Neurophysiological results at source level. The left plots for each parcel show differences between overlapping and non-overlapping Nogo conditions in voxels identified as significant in cluster-based permutation testing. Colour scaling indicates the magnitude of power differences. The right plots highlight the top 1% of voxels with the largest differences. Left side shows NT group (N = 30) results, right side shows GTS group (N = 30) results. (A) Results in the theta frequency band, showing a positive cluster in each NT (T_sum = 27 896.72, P < 0.001) and in GTS (T_sum = 32 810.62, P < 0.001). (B) Results in the alpha frequency band, showing a positive cluster in each NT (T_sum = 4010.10, P = 0.019) and in GTS (T_sum = 2357.45, P = 0.040). (C) Results in the beta frequency band, showing a positive cluster in NT (T_sum = 3733.36, P = 0.034), but no significant cluster in GTS (P ≥ 0.176).

Figure 5

Distribution of the cluster-based permutation test results. Histograms show the distribution of outcome parameters from the leave-one-out approach of cluster-based permutation testing at source level. Parameters include the T_sum of the cluster-based permutation test, the number of significant voxels and the relative T_sum (T_sum normalized by the number of significant voxels; left to right).
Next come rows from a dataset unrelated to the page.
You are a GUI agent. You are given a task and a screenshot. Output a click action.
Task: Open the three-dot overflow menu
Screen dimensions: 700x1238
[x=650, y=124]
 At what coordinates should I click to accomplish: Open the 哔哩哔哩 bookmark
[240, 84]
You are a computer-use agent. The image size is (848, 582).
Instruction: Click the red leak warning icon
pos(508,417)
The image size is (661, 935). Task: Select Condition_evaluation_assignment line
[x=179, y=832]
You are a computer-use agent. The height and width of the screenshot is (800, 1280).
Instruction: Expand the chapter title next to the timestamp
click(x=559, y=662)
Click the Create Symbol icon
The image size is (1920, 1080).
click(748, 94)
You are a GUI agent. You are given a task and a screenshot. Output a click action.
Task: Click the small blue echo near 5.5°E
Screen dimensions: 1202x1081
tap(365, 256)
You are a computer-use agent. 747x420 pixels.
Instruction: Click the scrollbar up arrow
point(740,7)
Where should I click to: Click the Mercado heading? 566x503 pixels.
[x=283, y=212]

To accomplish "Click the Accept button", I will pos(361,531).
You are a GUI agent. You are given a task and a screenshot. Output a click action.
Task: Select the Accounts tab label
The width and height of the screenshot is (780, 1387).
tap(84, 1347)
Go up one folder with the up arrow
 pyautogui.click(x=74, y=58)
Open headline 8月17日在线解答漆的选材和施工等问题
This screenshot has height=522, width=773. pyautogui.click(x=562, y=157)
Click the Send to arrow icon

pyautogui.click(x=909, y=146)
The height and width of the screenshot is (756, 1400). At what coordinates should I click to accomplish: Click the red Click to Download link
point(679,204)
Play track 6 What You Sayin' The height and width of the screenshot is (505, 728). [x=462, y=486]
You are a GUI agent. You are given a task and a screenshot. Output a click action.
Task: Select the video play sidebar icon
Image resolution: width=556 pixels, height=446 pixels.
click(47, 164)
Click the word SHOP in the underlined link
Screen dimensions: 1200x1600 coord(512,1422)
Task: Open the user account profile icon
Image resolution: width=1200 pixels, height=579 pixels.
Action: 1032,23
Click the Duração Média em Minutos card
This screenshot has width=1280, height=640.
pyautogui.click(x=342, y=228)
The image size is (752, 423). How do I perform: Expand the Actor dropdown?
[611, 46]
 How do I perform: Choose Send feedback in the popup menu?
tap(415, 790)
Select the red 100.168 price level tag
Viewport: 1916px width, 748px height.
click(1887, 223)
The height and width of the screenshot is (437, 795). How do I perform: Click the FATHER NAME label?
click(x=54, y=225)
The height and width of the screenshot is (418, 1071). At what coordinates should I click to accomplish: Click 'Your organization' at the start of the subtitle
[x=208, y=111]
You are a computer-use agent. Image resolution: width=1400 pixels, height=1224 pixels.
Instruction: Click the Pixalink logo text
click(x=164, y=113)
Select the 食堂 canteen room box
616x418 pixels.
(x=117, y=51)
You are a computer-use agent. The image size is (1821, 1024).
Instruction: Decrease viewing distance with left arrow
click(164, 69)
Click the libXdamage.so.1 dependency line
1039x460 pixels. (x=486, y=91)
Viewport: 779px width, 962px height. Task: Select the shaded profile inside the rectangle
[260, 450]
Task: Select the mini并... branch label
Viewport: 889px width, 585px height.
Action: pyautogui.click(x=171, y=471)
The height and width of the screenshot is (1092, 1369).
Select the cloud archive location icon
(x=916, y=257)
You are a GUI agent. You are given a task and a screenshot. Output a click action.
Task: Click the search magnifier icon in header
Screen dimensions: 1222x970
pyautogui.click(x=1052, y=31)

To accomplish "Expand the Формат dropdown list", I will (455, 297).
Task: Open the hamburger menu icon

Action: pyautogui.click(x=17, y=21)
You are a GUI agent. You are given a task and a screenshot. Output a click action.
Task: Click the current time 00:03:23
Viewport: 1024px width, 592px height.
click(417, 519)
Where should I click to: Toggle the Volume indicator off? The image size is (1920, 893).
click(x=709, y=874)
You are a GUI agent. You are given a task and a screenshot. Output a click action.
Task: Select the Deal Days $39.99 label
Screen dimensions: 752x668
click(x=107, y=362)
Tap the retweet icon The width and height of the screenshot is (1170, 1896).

Results are displayed for NT (light grey; N = 30) and GTS (dark grey; N = 30). (A) Results for the theta frequency band, indicating a larger number of significant voxels (Z = −6.23, P < 0.001), a larger T_sum (Z = −6.24, P < 0.001) and a larger relative T_sum (Z = −6.33, P < 0.001) in the GTS group compared to the neurotypical individuals. (B) Results for the alpha frequency band, indicating a larger number of significant voxels (Z = −3.86, P < 0.001), a larger T_sum (Z = −4.03, P < 0.001) and a larger relative T_sum (Z = −3.68, P < 0.001) in the GTS group compared to the neurotypical individuals when treating the absence of significant clusters as missing value (NT: N = 30; GTS: N = 11). Also when assigning zeros in the case of absence of significant clusters (NT: N = 30; GTS: N = 30), there was a larger number of significant voxels (Z = −6.25, P < 0.001), a larger T_sum (Z = −6.34, P < 0.001) and a larger relative T_sum (Z = −6.16, P < 0.001) in the GTS group compared to the neurotypical individuals.